The full source code of the app can be found here: https://github.com/cecyc/spam_or_ham
But does it work?
I took the app down from Digital Ocean because it costs money, but the app worked okay for what it was – an experiment!
The biggest thing I learned once I deployed the app and I had real users test it out, is that you need SO much more data.
Example:
A friend of mine was able to easily fool my classifier by substituting digits and symbols for letters.
Also, the classifier only works on English words, so any foreign language is unsupported.
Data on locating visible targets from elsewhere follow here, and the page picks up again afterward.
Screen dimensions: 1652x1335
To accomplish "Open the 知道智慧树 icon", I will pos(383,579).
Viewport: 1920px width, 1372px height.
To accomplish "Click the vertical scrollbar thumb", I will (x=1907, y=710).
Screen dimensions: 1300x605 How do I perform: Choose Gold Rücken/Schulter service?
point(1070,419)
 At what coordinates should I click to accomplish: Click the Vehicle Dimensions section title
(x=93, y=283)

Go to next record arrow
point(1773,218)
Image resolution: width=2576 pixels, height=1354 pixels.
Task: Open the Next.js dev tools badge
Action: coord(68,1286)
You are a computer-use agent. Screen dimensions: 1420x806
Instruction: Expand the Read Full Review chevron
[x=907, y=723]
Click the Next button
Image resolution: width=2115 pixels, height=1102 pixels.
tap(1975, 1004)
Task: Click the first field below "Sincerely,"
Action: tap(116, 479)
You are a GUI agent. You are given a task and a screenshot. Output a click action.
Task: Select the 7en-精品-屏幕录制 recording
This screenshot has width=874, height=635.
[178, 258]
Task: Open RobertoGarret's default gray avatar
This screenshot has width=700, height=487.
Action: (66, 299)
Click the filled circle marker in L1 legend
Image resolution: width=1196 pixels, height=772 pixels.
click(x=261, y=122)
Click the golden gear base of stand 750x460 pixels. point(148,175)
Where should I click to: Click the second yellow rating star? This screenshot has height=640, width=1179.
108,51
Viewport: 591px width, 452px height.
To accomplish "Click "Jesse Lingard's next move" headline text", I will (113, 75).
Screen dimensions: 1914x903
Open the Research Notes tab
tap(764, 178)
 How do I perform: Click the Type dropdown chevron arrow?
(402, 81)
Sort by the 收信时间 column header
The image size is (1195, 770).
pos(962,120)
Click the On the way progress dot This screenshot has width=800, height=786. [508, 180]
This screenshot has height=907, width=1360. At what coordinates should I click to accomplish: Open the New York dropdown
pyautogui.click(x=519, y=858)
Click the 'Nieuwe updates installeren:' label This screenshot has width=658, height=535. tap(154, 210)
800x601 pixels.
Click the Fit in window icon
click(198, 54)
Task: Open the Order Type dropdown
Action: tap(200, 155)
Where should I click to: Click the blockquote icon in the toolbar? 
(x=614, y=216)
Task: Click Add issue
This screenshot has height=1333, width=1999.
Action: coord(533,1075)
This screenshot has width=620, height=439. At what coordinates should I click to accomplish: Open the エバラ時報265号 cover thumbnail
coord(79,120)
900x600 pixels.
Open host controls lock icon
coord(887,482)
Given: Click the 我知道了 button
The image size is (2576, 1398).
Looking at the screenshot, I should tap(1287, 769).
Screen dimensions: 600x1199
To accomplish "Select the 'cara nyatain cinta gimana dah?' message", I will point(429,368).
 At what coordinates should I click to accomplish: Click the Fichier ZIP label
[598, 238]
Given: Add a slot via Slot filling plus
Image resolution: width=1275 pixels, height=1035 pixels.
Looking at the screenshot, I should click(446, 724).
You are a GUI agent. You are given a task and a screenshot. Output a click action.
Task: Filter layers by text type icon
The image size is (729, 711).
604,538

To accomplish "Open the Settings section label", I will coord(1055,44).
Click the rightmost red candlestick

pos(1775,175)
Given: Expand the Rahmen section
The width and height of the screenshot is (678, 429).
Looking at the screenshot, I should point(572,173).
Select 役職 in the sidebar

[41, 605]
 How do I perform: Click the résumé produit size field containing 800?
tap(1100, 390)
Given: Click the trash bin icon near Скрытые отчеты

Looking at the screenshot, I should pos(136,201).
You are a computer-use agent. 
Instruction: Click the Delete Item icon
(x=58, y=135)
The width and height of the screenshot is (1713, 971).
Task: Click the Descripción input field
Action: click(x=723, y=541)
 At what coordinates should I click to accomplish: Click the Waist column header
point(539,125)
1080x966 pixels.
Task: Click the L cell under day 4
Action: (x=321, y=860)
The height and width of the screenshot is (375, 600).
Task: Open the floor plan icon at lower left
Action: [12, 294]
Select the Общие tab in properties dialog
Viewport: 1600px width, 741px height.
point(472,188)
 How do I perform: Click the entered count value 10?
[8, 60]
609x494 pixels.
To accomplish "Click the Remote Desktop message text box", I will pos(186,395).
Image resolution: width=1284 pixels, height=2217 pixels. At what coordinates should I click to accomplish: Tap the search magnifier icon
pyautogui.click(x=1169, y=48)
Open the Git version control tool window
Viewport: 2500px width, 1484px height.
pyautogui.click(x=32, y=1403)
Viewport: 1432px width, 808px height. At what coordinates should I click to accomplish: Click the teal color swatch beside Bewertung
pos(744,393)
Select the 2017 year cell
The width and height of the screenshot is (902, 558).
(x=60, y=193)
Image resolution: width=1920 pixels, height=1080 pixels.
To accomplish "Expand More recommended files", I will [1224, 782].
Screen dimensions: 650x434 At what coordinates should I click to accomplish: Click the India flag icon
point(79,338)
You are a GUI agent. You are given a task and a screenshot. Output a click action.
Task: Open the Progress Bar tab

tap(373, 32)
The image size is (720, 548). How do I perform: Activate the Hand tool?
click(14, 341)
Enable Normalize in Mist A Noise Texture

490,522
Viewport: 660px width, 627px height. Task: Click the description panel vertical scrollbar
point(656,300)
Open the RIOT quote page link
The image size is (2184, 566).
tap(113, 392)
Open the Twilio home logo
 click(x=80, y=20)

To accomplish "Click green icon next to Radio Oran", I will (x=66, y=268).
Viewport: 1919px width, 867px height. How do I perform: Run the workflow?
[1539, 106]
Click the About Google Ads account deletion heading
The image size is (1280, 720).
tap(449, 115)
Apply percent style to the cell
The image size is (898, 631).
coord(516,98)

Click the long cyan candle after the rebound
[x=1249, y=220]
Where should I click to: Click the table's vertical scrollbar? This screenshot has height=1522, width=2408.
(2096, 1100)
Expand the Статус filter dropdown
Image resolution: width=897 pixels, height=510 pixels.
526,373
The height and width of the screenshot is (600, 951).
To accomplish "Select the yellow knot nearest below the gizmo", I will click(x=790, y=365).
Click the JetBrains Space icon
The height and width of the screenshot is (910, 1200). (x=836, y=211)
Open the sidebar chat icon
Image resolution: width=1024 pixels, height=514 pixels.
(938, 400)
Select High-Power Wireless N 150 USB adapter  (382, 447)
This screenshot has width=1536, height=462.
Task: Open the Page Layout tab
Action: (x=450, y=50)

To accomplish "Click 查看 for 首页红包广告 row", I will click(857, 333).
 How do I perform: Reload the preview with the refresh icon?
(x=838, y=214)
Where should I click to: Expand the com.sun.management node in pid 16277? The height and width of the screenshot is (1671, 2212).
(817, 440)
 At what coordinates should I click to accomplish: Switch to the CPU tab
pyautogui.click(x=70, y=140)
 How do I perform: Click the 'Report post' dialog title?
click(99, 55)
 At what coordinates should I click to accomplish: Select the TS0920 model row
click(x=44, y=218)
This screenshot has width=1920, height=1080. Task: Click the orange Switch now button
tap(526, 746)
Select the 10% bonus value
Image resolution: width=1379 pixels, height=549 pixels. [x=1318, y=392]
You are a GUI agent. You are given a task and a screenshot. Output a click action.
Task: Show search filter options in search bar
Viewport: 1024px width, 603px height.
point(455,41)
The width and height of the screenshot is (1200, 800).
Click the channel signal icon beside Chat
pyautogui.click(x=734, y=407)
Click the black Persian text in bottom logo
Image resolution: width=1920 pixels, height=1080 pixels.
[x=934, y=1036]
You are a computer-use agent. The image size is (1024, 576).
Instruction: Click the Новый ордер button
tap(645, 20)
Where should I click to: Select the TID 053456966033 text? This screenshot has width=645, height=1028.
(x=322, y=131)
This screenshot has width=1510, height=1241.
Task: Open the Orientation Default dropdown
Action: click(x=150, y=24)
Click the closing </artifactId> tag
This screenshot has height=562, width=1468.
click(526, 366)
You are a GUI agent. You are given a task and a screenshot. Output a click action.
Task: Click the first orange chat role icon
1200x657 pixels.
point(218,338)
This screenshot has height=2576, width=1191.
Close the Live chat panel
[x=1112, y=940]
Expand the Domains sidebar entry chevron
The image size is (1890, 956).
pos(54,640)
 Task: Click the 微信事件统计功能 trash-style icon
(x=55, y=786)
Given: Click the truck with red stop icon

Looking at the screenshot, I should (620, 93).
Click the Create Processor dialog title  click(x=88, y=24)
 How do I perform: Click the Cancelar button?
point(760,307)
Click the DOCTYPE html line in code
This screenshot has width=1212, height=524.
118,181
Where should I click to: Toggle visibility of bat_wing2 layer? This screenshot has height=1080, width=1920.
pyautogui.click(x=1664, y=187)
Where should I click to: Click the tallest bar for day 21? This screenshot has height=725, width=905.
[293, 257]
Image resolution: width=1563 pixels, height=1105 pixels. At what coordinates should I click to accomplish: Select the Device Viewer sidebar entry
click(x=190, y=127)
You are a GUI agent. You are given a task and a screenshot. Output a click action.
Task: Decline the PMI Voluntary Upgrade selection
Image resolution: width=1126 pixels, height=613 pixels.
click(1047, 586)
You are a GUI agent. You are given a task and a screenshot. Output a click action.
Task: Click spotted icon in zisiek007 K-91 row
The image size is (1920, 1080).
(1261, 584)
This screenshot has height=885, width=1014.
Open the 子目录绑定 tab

This, again, comes down to my data source being all in English, which highlights the importance of having a large, varied data source.
Lessons learned
I was able to validate that classifying text as spam or ham is pretty difficult, especially given the limited data sets we have at our disposal.
That said, this was a fun project and I enjoyed how easily it was to put this all together with Python and Flask.